Pas de recours sans décision préalable… et inutile d’insister !

Un feuilleton judiciaire original sur une décision administrative non encore intervenue. Une requête que le Conseil d'Etat a fini par rejeter.

Jurisprudence 19 janvier 2024

Le Conseil d’Etat a jugé dans un arrêt du 20 décembre 2023, à mentionner aux tables du recueil Lebon (n°463151), que le juge administratif a la faculté de rejeter comme manifestement irrecevable, sans obligation d’inviter le requérant à régulariser, la requête prématurée dirigée contre une décision non encore intervenue en application de l’article 4° de l’article R. 222-1 du Code de Justice Administrative.
##########
*Série de tâches*.
1. À quelle date le Conseil d'État a-t-il rendu l'arrêt dont traite l'article sur la requête prématurée ?
2. Rédigez la suite de l'article sur la requête prématurée, à partir de sa dernière phrase.
Le listing ne joue ici aucun rôle.

*Contenu des données*.
##########
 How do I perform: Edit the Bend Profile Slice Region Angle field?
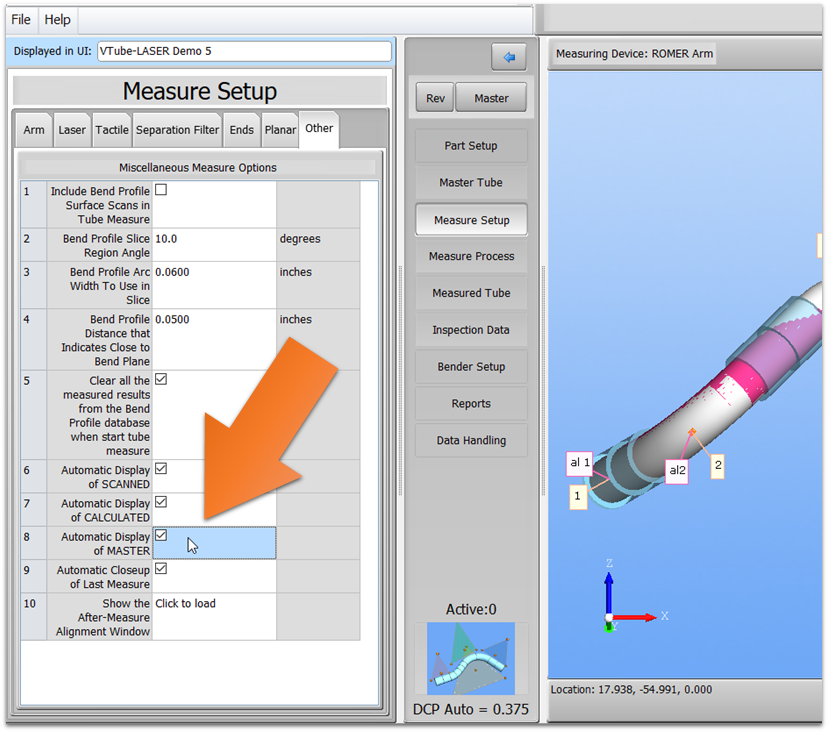214,240
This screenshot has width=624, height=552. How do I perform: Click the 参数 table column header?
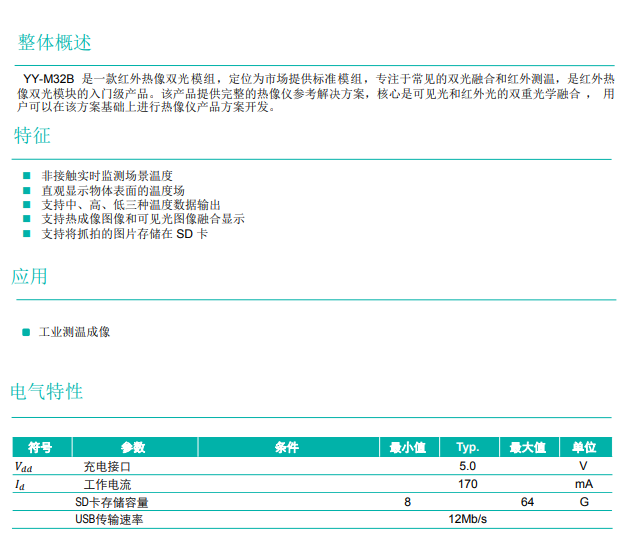133,447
##########
*Réponses par tâche*.
1. Le 20 décembre 2023.

2.
En l’espèce, les requérants ont contesté la légalité de l’utilisation du logiciel « Briefcam » par la commune de Moirans, dans l’Isère. Ce faisant, ils ont demandé à la maire de la commune d’abroger la décision autorisant le traitement des données personnelles par le logiciel.

La maire a accusé réception de cette demande, avec indication du délai au terme duquel pourrait intervenir une décision implicite de rejet, et mention des voies et délais de recours.

Toutefois, les requérants ont, sans attendre l’expiration de ce délai, saisi le Tribunal administratif de Grenoble d’une demande d’annulation du refus implicite du maire de faire droit à leur demande d’abrogation. Les requérants avaient conscience du caractère prématuré de leur requête, puisqu’ils contestent la décision « à naître ».

Le Tribunal administratif a donc rejeté la requête comme manifestement irrecevable sur le fondement de l’article R. 222-1 du CJA, au motif qu’elle n’était pas dirigé contre une décision.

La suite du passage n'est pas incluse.